**DOCUMENT EXTRACT**:
_ _ _

Tuesday, December 14, 2004

I had a genius for a stepfather

How do you measure success?
by Joseph Pecukonis
Copyright Ó 1995 by Joseph Pecukonis, All rights reserved
If you’re not monitoring it, you’re not managing it, should be every manager’s credo. There is an inseparable union between successful management and good information. This union started in 1494, when a Jesuit monk named Luca Pacioli created the double-entry accounting system. His system is still the foundation of our modern business management systems. Thanks in large part to the IRS, our modern accounting system has developed a level of quality and reliability that seduces us into using it for a far larger role than it was originally intended. But as a management tool, it can fall short. This article evaluates the pitfalls of using our modern accounting system as a management tool and looks at three other monitoring systems that can fill the gap.
Leading and lagging indicators
The modern accounting system is a lagging indicator of financial performance. This means that it is good at showing us what has happened, but it is not good at showing us what will happen. It creates a snapshot of the past. Making management decisions based on a company’s financial data is like driving a car by looking out of the rear view mirror. Using financial data as a predictor of future stock performance has frustrated even Wall Street experts. They would love to have an accurate leading indicator for their stock purchases. Fortunately, there are information systems that can act as leading indicators of financial performance. Some examples that will be examined later are operational metrics, employee attitude surveys, and customer surveys.
Short term and long term focus
The pressure on management is to increase the bottom line. Unfortunately, this tends to focus management on the short term. With the logical result expressed by the phrase, "The quickest way to increase profits is to cut costs". Cutting cost sounds like an improvement in operating efficiency and it can be. It sounds like management is really doing their jobs. In reality, good managers don’t normally operate with excess costs that are available to cut. What gets cut are programs that are investments for the longer term, the future of the company.
There is an optimum level of investment or expenses that result in maximum profits. If management has been doing its job properly, the company should be running at or near this optimum level of efficiency. Cutting costs can cause reduced efficiency, lower morale, and lost opportunities, with the result of lower sales and profits in the future. The profit and loss statement cannot determine future organizational effectiveness. In other words, modern financial reporting systems can encourage reducing costs to increase short-term profits while sacrificing longer-term profits and growth.

This focus on the short term is magnified by the typical management bonus program, which rewards managers on a basis of a percentage of profits. In a discussion with the president of a medium size manufacturing company, I asked him why he didn’t plan for a smaller bonus this year, so that he and his managers could have larger bonuses in future years? He responded, "I have no guarantee that I will be working here next year, so I’ll get all I can right now." Unfortunately, the shareholders and most of the employees will be around next year when the results of not investing properly in the business will be evident.

_ _ _

**SUPPLIED DATA**:
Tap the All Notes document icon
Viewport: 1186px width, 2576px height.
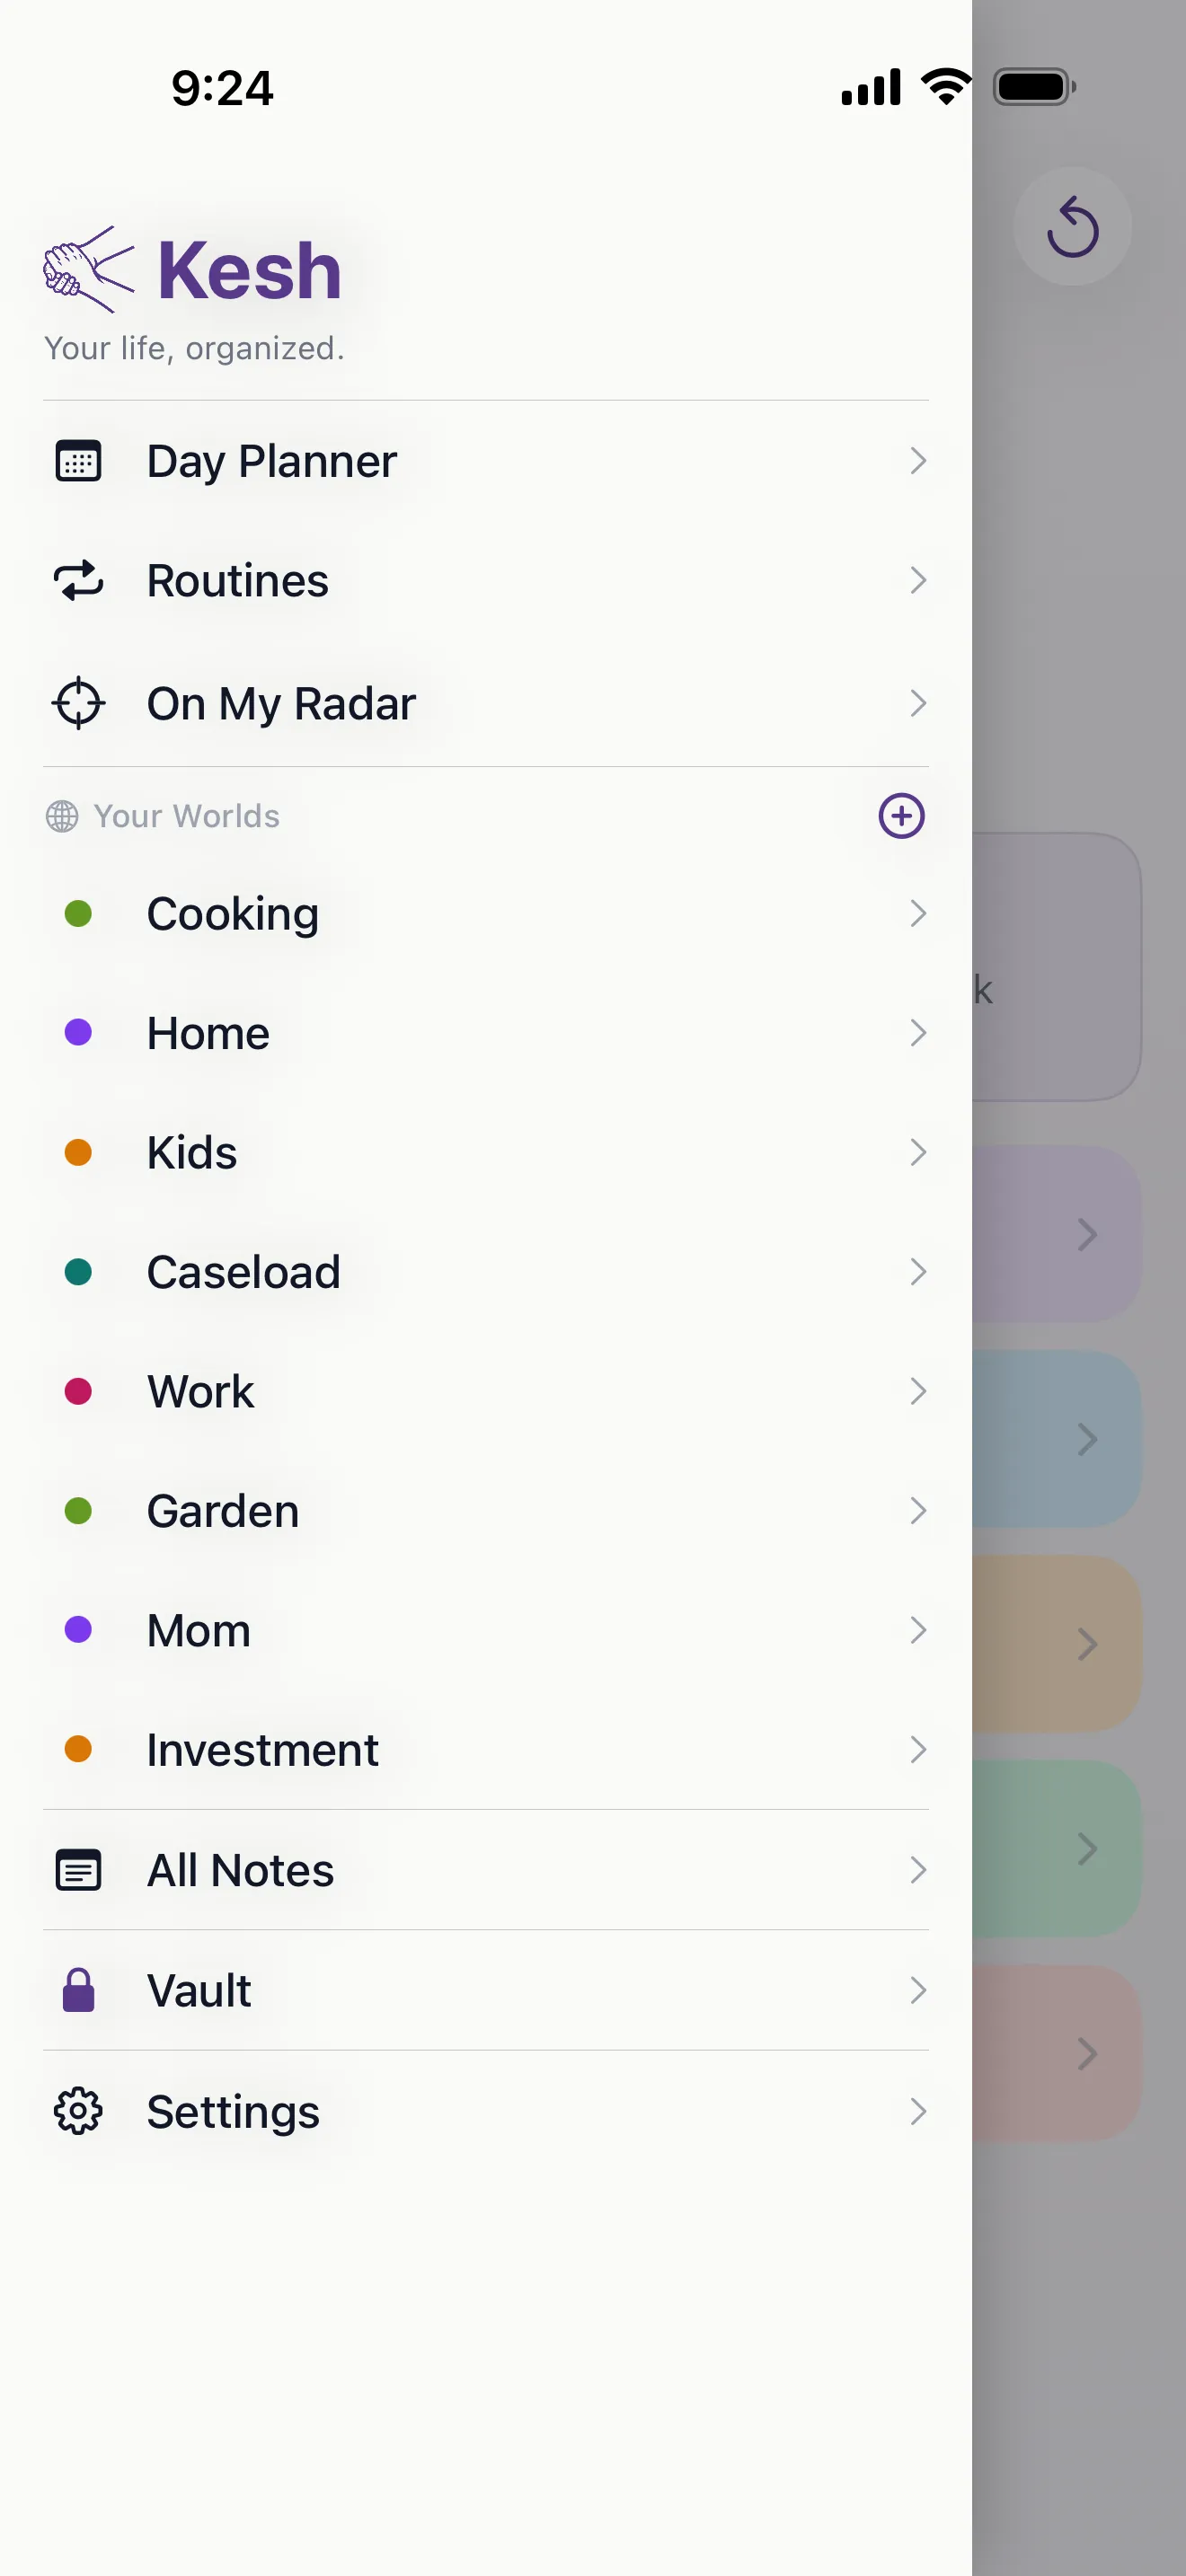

_ _ _

**WORK TO COMPLETE**:
According to the article about measuring success, who created the double-entry accounting system, and in what year?

**CORRECT RESULT**:
Luca Pacioli, a Jesuit monk, created it in 1494.